# Switch to Carbon Bar from Alloy to reduce vibration



## ziscwg (Apr 19, 2010)

So I'm still a little new to this road stuff. On the long rides (50+ mi) my arms/shoulders seem to get more sensitive to vibration as the ride goes. I'm already running 25mm tires at a decent pressure.

Switching from an alloy to a carbon bar was very noticeable in mtb. Will I get the same benefit on my road bike? 

What about these Richey Carbon/Alloy matrix bars I have seen? 
http://www.ritcheylogic.com/dyn_prodfamily.php?k=299957
Will I get that vibration dampening without paying that high carbon price? (like the Easton EC90's)


----------



## PJ352 (Dec 5, 2007)

I'll say upfront that I think CF bars/ stems are marketing hype. They cost far more than alloy, (from my admittedly limited research) fail more often and sometimes weigh more. I know your question was focused on vibration damping (and that I have no experience with), but considering the disadvantages and what you might do to minimize your discomfort, I'd pass on the CFoption.

Some remedies you could try are.. keeping the upper torso relaxed, arms slightly bent at the elbows and a _slightly_ loose grip on the bars, changing hand positions frequently. Gel tape (some double wrap it) and good quality gloves also help.

Although your discomfort seems minimal and after longer rides, this is when fit deficiencies can surface, so check that your saddle is at least level (I ride mine slightly tipped up at the front) and I find that it sometimes helps to have KOPS set back about 1cm. I'm offering both as considerations, because you may know already that one or both don't work for you.

I'd try the options listed before spending money on such a questionable remedy. I'm sure you'll find someone singing the praises of CF stems and bars, but you probably would as well after shelling out the money for them.

• [STORED RECORDS]

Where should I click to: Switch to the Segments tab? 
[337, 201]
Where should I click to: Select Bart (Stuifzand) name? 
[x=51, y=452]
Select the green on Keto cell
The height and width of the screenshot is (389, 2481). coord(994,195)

• [WORK TO BE COMPLETED] In the handlebar thread, what width of tires does ziscwg say they are already running? You won't need the data for this.

• [EXERCISE ANSWER] 25mm tires.